We have hosted several girls multiple times, with few (if any) reciprocation. But, I find if I call the Mums and ask if dd can come play (usually I make the excuse that I have an appointment, commitment etc), then the other Mums are more than happy to oblige and dd goes to theirs.

It is not that they dislike dd (or don't like her enough), it is that these Mums are often dealing with the essentials and don't get around to planning playdates (especially if they have more than one child as they then have to be 'fair' and invite friends for siblings too).

Hopefully I haven't completely rationalised/justifed dd's lack of invites, but I tend to view it this way rather than feel sad/rejected for dd.

Long way of saying - maybe call one of the Mums and ask if/when your dd can come to play?

TimeforChocolate Sat 25-Jun-11 22:07:11

Think I'm a bit late finding this really, but wanted to comment, as you could be describing my dd's situation exactly. It's really helpful to read the positive suggestions and advice - she's been upset, I've been worried, and it makes me feel a little less hopeless to know it's something other people can find difficult too, rather than feeling like she (or I) are doing 'something wrong' to be struggling. I feel as though we've pretty much given up, and are holding out for a new start at secondary school, as it's got to the stage now where I no longer feel comfortable suggesting invites to other girls who've been in her class for years but very clearly don't want her at parties / their house / included in the playground.... Let's hope that this stage gives way to something a bit more settled soon, eh?

theowlandthepussycatwenttosea Mon 27-Jun-11 18:31:46

I hope things get better for your dd soon. Like a lot of the other posters have mentioned - this sort of thing is really quite common - girls of that age often do leave particular people out (unfortunately it probably continues for the next 5 yrs at least).

I remember this sort of thing from school well - especially the lonely feeling when I was the one left out. However looking back I realise that it happened to a lot of people over the years (different people being left out) and it wasn't those girls fault at all (the ones being excluded), more general insecurity amongst other girls and wanting to stick with the herd and not be singled out themselves.

Please try to help your dd by having out of school activities as that can really help and also by helping her to make friends with individual girls.

Another thing to bear in mind that never occured to me when I was at school but does now is to consider your dd in comparison to the other girls in her class - is your family particularly well off (or not) in comparison to the other girls'? Or is she cleverer (or less bright)?
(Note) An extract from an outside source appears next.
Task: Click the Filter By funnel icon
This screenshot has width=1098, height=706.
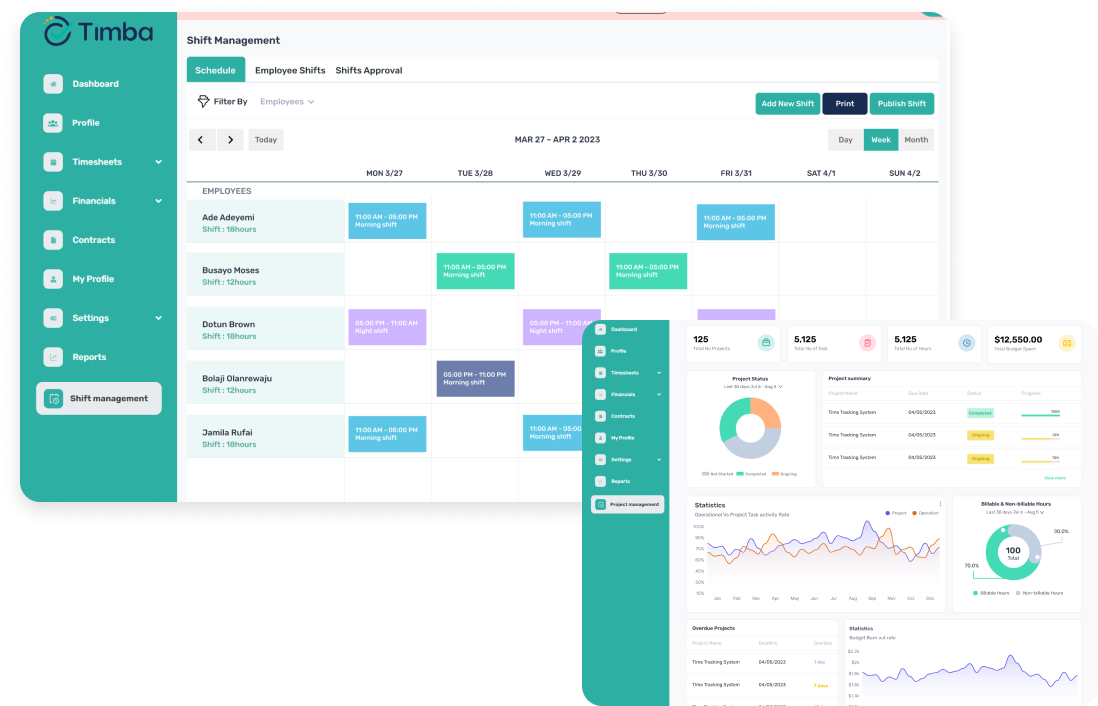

Or do they all have siblings but she doesn't? etc etc Sometimes these things might make a difference to how easy she finds it to bond and might be worth bearing in mind when she goes to secondary school. Of course in an ideal world differences should make no difference and in many cases they don't but I know lots of cases of children being bullied/left out at school for being "boffins" etc, but who then go on to have no problems at grammar school/ university etc when they make friends with people who are perhaps a bit more like them.